Monday, 4 August 2008

Wednesday 11th June Northern Laos By Motorbike: Day Five

Good Morning Vieng Xai
A very early start this morning, my alarm clock read 5:30am. By 6 I'd packed up all my worldly goods into one small ruksac, watched the mist rise inbetween the limestsone karst that had provided refuge to the Pathet Lao for nine years and took a couple more pictures of this beautiful little town.

Vieng Xai to Phonsavan
The journey took from 6am to 1pm, so seven hours, including a couple of pit stops, numerous camera stops and a million and one near misses of chickens, goats, pigs, water buffalo, cows, landslides, and I even nearly hit a road repair worker who was taking a nap in the middle of the road. You've got to see it to believe it you really do! Rather miraculously I managed to avoid all the thunderstorms that were firing off everywhere but on me. Each time I looked to be heading directly into one the road kindly twisted around and took me towards the only glint of blue sky on the horizon. When on the bike I try and go slowly enough to take in the landscapes. At the same time the weather is so unpredictable that I do try and make good progress in dry conditions as the roads become treacherous when wet. Most of the journey consisted of sealed roads which follow the contours of the hillsides through mountainous terrain with thick jungle on either side, punctuated by the odd village consisting of about 20 or 30 bamboo huts lining the road. On the outskirt of each village are paddy fields that the villagers spend most of the day tending. By 5pm they clock off for the day and walk home in groups of two to 10 people, carrying various implements or perhaps a bag of rice slung over their shoulders, or baskets full of wood. The children muck in too and I often see them walking with little baskets on their backs. Quite often they have babies clinging to them too, so you might get a five year old carrying his or her baby brother or sister along the road. They all carefully run out of the way when they hear the angry buzz of the Baja. Then they turn and smile and wave. After walking home the villagers then share the village tap to have a wash (if they have a tap, many villages don't have access to clean water). It's more like a standpipe, they stand under it and clean themselves off trying to be discreet about having a shower in public. Some villages are close to rivers, I would often see the locals bathing together in the river on their way home from working in the fields.

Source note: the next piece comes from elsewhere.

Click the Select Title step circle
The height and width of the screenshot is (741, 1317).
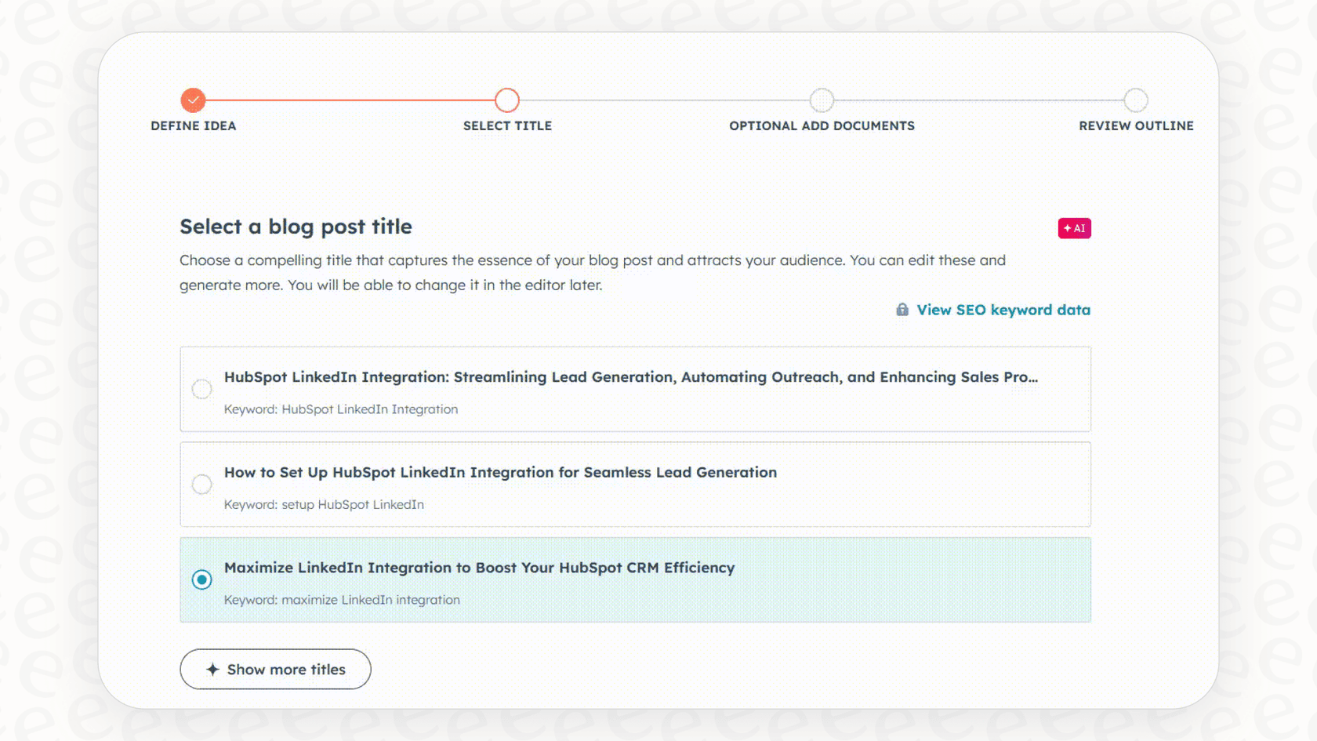point(507,100)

I failed to find the Nam Neua waterfall after several attempts and one slight crash on some slippery single track, no damage done, except a bloodied knee, the sort that looks worse than it is. Did manage to locate breakfast at 'The Dan' in Sam Neua, and then maybe 70k's south of Sam Neua I blasted up a 6km dirt track and had a look at the menhirs or 'standing stones' that are high up on a ridge. No one seems to know what their purpose is or who dragged them up to the top of the ridge but chances are they are either grave markers or of some religious significance. Took a minute to have a quick photo shoot with a couple of wandering children dressed in nothing but rags.

Back onto Route 6 as it meanders all the way south to Muang Kham. The views from above Muang Kham are noteworthy. The valley below opens up into a large flat lowland plain surrounded by mountains on all sides. Muang Kham nestles quietly in the plain and has a sign in English that points left to Vietnam, right to Phonsavan. One refuel later and it was thunderstorm-dodging time again. Hammered it for 51kms southwest into Phonsavan, I don't think Foggy in his prime could have done that section any quicker!

First Impressions
A little achey and generally feeling a bit drained from sleep deprivation I all but collapsed into a plastic chair in Phonsavan high street. Phonsavan isn't the prettiest place on earth. Yet again I was made to feel like a fair ground attraction as the locals began ogling me and the bike, we were both showing signs of damage. After ordering a Laos coffee and beef and vegetable noodle stir fry in my best Laotian accent, a smartly dressed man approached me and began a little chit chat. His English was very good and I immediately suspected he was a tour operator looking to make a few kip out of the only farang in town. First impressions can be wrong, and as it turns out the fella is actually a government education advisor. He teaches English at the local secondary school too and invited me to his school teach some of the students English. I shook off the tired achy feeling and agreed to meet him at the school at 6pm. He turned out to be a mine of information, getting me cheap rates at the Maly Hotel (which is excellent by the way), and advising me on the local sites of interest and the timings and distances for my onward journey.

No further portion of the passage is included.